Your job is to reproduce all of the data exactly.
==== EXERCISE MATERIALS ====
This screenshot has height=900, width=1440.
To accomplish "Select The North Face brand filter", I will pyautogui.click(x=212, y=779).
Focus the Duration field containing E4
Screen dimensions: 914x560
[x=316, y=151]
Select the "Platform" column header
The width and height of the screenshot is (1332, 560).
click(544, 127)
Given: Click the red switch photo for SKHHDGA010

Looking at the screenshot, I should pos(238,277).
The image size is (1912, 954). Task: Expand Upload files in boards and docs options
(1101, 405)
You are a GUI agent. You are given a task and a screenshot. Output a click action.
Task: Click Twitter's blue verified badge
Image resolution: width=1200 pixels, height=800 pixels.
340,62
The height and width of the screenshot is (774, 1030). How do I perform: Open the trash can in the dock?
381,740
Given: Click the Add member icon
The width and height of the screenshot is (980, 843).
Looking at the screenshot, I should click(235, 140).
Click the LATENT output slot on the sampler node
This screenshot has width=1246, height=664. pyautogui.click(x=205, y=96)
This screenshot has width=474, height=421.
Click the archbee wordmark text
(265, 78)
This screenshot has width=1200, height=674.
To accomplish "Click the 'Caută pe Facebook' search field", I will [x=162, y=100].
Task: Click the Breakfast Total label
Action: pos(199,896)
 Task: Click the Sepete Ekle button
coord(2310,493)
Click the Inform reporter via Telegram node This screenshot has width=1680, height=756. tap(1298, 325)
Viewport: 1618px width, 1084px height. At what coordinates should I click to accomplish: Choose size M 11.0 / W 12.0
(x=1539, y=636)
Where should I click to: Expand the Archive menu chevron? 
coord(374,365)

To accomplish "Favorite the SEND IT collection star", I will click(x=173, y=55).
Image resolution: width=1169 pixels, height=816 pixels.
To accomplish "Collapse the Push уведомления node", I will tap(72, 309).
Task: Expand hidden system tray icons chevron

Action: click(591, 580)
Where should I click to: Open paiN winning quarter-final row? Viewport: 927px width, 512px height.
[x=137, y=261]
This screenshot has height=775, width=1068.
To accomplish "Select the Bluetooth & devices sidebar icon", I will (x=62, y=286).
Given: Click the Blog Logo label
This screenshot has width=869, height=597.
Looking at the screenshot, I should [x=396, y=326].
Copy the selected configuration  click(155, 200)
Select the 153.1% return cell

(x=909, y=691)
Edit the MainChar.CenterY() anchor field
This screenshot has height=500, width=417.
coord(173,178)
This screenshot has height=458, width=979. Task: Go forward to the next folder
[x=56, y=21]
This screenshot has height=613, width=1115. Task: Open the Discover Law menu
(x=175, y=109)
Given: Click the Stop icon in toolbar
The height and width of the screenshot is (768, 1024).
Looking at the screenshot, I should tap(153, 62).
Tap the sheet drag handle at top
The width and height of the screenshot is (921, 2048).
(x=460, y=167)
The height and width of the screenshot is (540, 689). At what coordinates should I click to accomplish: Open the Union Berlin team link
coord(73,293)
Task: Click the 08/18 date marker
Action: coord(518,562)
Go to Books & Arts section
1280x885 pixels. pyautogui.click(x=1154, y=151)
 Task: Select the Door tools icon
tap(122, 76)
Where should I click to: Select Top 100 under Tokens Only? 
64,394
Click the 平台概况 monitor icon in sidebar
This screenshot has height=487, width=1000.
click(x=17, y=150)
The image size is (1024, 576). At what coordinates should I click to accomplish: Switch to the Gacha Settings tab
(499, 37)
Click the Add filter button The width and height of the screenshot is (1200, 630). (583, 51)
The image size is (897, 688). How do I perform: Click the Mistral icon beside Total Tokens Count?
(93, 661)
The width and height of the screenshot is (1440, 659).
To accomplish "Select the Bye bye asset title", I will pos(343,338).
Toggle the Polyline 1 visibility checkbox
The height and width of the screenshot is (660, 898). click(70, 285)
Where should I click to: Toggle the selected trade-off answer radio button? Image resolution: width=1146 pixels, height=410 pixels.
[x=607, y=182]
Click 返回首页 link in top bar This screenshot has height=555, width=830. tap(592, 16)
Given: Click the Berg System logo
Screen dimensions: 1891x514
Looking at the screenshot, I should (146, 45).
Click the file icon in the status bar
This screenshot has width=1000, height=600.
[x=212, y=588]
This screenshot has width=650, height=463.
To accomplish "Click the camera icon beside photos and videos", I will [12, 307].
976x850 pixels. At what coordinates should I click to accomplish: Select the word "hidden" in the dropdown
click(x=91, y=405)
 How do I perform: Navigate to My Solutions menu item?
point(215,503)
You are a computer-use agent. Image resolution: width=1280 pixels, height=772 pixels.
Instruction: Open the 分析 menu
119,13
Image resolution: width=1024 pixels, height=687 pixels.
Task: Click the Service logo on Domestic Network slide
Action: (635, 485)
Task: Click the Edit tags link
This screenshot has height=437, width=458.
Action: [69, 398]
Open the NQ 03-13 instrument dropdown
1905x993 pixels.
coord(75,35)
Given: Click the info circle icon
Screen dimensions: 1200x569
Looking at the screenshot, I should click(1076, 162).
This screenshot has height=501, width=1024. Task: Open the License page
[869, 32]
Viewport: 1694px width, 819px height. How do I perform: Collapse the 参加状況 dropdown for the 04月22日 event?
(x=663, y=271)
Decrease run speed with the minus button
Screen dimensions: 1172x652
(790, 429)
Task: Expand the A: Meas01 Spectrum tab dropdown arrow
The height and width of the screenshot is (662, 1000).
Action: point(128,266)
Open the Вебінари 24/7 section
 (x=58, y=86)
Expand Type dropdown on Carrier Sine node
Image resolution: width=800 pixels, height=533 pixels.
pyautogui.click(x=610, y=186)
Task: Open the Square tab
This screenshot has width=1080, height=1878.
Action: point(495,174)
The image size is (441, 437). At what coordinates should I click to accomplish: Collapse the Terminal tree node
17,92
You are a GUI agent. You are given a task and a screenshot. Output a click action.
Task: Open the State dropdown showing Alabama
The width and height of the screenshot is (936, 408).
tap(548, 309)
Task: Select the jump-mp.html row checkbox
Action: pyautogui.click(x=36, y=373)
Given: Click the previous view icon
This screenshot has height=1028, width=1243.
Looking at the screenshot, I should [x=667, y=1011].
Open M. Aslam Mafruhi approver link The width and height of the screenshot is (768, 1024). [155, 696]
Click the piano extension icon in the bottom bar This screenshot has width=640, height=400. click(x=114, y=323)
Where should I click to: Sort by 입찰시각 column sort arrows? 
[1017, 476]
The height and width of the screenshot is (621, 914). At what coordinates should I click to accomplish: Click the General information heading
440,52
====
# EXERCISE OUTPUT
This screenshot has height=900, width=1440.
To accomplish "Select The North Face brand filter", I will pyautogui.click(x=212, y=779).
Focus the Duration field containing E4
Screen dimensions: 914x560
[x=316, y=151]
Select the "Platform" column header
The width and height of the screenshot is (1332, 560).
click(544, 127)
Given: Click the red switch photo for SKHHDGA010

Looking at the screenshot, I should pos(238,277).
The image size is (1912, 954). Task: Expand Upload files in boards and docs options
(1101, 405)
You are a GUI agent. You are given a task and a screenshot. Output a click action.
Task: Click Twitter's blue verified badge
Image resolution: width=1200 pixels, height=800 pixels.
340,62
The height and width of the screenshot is (774, 1030). How do I perform: Open the trash can in the dock?
381,740
Given: Click the Add member icon
The width and height of the screenshot is (980, 843).
Looking at the screenshot, I should click(235, 140).
Click the LATENT output slot on the sampler node
This screenshot has width=1246, height=664. pyautogui.click(x=205, y=96)
This screenshot has width=474, height=421.
Click the archbee wordmark text
(265, 78)
This screenshot has width=1200, height=674.
To accomplish "Click the 'Caută pe Facebook' search field", I will [x=162, y=100].
Task: Click the Breakfast Total label
Action: pos(199,896)
 Task: Click the Sepete Ekle button
coord(2310,493)
Click the Inform reporter via Telegram node This screenshot has width=1680, height=756. tap(1298, 325)
Viewport: 1618px width, 1084px height. At what coordinates should I click to accomplish: Choose size M 11.0 / W 12.0
(x=1539, y=636)
Where should I click to: Expand the Archive menu chevron? 
coord(374,365)

To accomplish "Favorite the SEND IT collection star", I will click(x=173, y=55).
Image resolution: width=1169 pixels, height=816 pixels.
To accomplish "Collapse the Push уведомления node", I will tap(72, 309).
Task: Expand hidden system tray icons chevron

Action: click(591, 580)
Where should I click to: Open paiN winning quarter-final row? Viewport: 927px width, 512px height.
[x=137, y=261]
This screenshot has height=775, width=1068.
To accomplish "Select the Bluetooth & devices sidebar icon", I will (x=62, y=286).
Given: Click the Blog Logo label
This screenshot has width=869, height=597.
Looking at the screenshot, I should [x=396, y=326].
Copy the selected configuration  click(155, 200)
Select the 153.1% return cell

(x=909, y=691)
Edit the MainChar.CenterY() anchor field
This screenshot has height=500, width=417.
coord(173,178)
This screenshot has height=458, width=979. Task: Go forward to the next folder
[x=56, y=21]
This screenshot has height=613, width=1115. Task: Open the Discover Law menu
(x=175, y=109)
Given: Click the Stop icon in toolbar
The height and width of the screenshot is (768, 1024).
Looking at the screenshot, I should tap(153, 62).
Tap the sheet drag handle at top
The width and height of the screenshot is (921, 2048).
(x=460, y=167)
The height and width of the screenshot is (540, 689). At what coordinates should I click to accomplish: Open the Union Berlin team link
coord(73,293)
Task: Click the 08/18 date marker
Action: coord(518,562)
Go to Books & Arts section
1280x885 pixels. pyautogui.click(x=1154, y=151)
 Task: Select the Door tools icon
tap(122, 76)
Where should I click to: Select Top 100 under Tokens Only? 
64,394
Click the 平台概况 monitor icon in sidebar
This screenshot has height=487, width=1000.
click(x=17, y=150)
The image size is (1024, 576). At what coordinates should I click to accomplish: Switch to the Gacha Settings tab
(499, 37)
Click the Add filter button The width and height of the screenshot is (1200, 630). (583, 51)
The image size is (897, 688). How do I perform: Click the Mistral icon beside Total Tokens Count?
(93, 661)
The width and height of the screenshot is (1440, 659).
To accomplish "Select the Bye bye asset title", I will pos(343,338).
Toggle the Polyline 1 visibility checkbox
The height and width of the screenshot is (660, 898). click(70, 285)
Where should I click to: Toggle the selected trade-off answer radio button? Image resolution: width=1146 pixels, height=410 pixels.
[x=607, y=182]
Click 返回首页 link in top bar This screenshot has height=555, width=830. tap(592, 16)
Given: Click the Berg System logo
Screen dimensions: 1891x514
Looking at the screenshot, I should (146, 45).
Click the file icon in the status bar
This screenshot has width=1000, height=600.
[x=212, y=588]
This screenshot has width=650, height=463.
To accomplish "Click the camera icon beside photos and videos", I will [12, 307].
976x850 pixels. At what coordinates should I click to accomplish: Select the word "hidden" in the dropdown
click(x=91, y=405)
 How do I perform: Navigate to My Solutions menu item?
point(215,503)
You are a computer-use agent. Image resolution: width=1280 pixels, height=772 pixels.
Instruction: Open the 分析 menu
119,13
Image resolution: width=1024 pixels, height=687 pixels.
Task: Click the Service logo on Domestic Network slide
Action: (635, 485)
Task: Click the Edit tags link
This screenshot has height=437, width=458.
Action: [69, 398]
Open the NQ 03-13 instrument dropdown
1905x993 pixels.
coord(75,35)
Given: Click the info circle icon
Screen dimensions: 1200x569
Looking at the screenshot, I should click(1076, 162).
This screenshot has height=501, width=1024. Task: Open the License page
[869, 32]
Viewport: 1694px width, 819px height. How do I perform: Collapse the 参加状況 dropdown for the 04月22日 event?
(x=663, y=271)
Decrease run speed with the minus button
Screen dimensions: 1172x652
(790, 429)
Task: Expand the A: Meas01 Spectrum tab dropdown arrow
The height and width of the screenshot is (662, 1000).
Action: point(128,266)
Open the Вебінари 24/7 section
 (x=58, y=86)
Expand Type dropdown on Carrier Sine node
Image resolution: width=800 pixels, height=533 pixels.
pyautogui.click(x=610, y=186)
Task: Open the Square tab
This screenshot has width=1080, height=1878.
Action: point(495,174)
The image size is (441, 437). At what coordinates should I click to accomplish: Collapse the Terminal tree node
17,92
You are a GUI agent. You are given a task and a screenshot. Output a click action.
Task: Open the State dropdown showing Alabama
The width and height of the screenshot is (936, 408).
tap(548, 309)
Task: Select the jump-mp.html row checkbox
Action: pyautogui.click(x=36, y=373)
Given: Click the previous view icon
This screenshot has height=1028, width=1243.
Looking at the screenshot, I should [x=667, y=1011].
Open M. Aslam Mafruhi approver link The width and height of the screenshot is (768, 1024). [155, 696]
Click the piano extension icon in the bottom bar This screenshot has width=640, height=400. click(x=114, y=323)
Where should I click to: Sort by 입찰시각 column sort arrows? 
[1017, 476]
The height and width of the screenshot is (621, 914). At what coordinates should I click to accomplish: Click the General information heading
440,52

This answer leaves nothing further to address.